En los comentarios también nos encontramos con el otro lado de la vereda, el que no empatiza, el que odia y fomenta inseguridades en quienes comparten su contenido en redes sociales. Si escribimos en TikTok “Warzone”, el buscador nos sugerirá las búsquedas “Warzone mujer cuerpo”, “Warzone mujer meme”, “Warzone qué significa”, y nos vamos a encontrar con videos de mujeres en cuyos comentarios la gente, principalmente hombres, decide escribirles “A poco sí, mi Warzone” para decirles gorda de una forma creativa, ya que el nombre viene de Call of Duty: Warzone, un videojuego extremadamente pesado y grande.
Dudo mucho que quienes comentan sobre la imagen de una persona en redes sociales de forma anónima, se lo digan en su cara un día, quizá no con el tono malicioso con el que lo hacen en la virtualidad, pero ¿no es algo parecido lo que pasa cuando nos dicen un piropo disfrazado de observación, un consejo sobre nuestra alimentación que no pedimos o un “ojalá pudiera comer tanto como tú sin engordar?”.

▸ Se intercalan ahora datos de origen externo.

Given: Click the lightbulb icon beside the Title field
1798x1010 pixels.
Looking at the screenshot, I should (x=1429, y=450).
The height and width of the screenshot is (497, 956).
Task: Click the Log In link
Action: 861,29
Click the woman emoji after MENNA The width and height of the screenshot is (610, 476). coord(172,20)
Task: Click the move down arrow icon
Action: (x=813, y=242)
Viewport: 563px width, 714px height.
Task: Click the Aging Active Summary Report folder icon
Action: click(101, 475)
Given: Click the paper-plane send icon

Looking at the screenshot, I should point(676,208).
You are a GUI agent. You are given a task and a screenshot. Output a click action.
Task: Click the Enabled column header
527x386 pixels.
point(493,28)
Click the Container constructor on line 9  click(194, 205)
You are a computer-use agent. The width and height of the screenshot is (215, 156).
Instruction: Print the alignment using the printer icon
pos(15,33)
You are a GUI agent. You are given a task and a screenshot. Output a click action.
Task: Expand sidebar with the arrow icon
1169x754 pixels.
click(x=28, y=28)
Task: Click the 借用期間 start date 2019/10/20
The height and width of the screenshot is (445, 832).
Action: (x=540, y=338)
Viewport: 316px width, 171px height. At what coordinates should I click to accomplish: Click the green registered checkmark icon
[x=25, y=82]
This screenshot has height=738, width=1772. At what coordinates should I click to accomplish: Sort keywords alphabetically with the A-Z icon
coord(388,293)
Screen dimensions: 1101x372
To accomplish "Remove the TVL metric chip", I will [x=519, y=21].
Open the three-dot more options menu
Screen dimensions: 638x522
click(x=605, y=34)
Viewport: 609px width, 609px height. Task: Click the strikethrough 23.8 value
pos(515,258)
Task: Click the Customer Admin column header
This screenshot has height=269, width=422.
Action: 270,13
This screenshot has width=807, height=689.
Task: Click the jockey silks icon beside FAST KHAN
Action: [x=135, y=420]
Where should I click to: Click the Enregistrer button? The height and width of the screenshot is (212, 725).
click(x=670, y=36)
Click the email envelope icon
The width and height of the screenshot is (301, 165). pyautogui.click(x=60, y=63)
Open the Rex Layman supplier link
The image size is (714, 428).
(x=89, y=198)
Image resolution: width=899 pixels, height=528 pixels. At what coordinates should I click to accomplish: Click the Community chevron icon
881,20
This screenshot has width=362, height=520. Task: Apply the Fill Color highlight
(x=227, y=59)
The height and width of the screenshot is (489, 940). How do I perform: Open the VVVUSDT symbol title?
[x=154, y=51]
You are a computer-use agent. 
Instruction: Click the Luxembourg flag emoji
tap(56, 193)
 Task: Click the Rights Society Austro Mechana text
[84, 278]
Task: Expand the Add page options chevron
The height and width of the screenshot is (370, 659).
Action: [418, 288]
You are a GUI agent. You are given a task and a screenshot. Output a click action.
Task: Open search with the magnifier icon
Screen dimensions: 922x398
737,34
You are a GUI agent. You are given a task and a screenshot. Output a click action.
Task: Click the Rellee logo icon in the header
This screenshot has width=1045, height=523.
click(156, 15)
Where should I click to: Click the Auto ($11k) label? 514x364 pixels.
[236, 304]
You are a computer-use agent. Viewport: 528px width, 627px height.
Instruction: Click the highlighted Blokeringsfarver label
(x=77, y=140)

No sé si alguna vez voy a estar cien por ciento conforme con mi apariencia física, pero sí sé que los vaivenes de mi autoestima me harán sentir bien y a veces mal, y que probablemente ningún sentimiento durará para siempre, porque considero que estar conforme con la inconformidad también es un acto de autocuidado.
Aun estando en mi peso “correcto”, me miro en el espejo y a veces no me reconozco. El año pasado pasé por un bajón de autoestima bien fuerte, que me llevó a estar acostada en el sillón por meses, llorando mientras veía a la gente siendo bonita en redes sociales, convencida de que nunca me iba a sentir así, y porque no tenía la fuerza de voluntad de hacer “algo” para cambiar ese sentimiento. Lo cierto es que ese “algo” a veces es bien difícil de ejecutar, para los que van a decir que los que no salen adelante no lo hacen porque no quieren.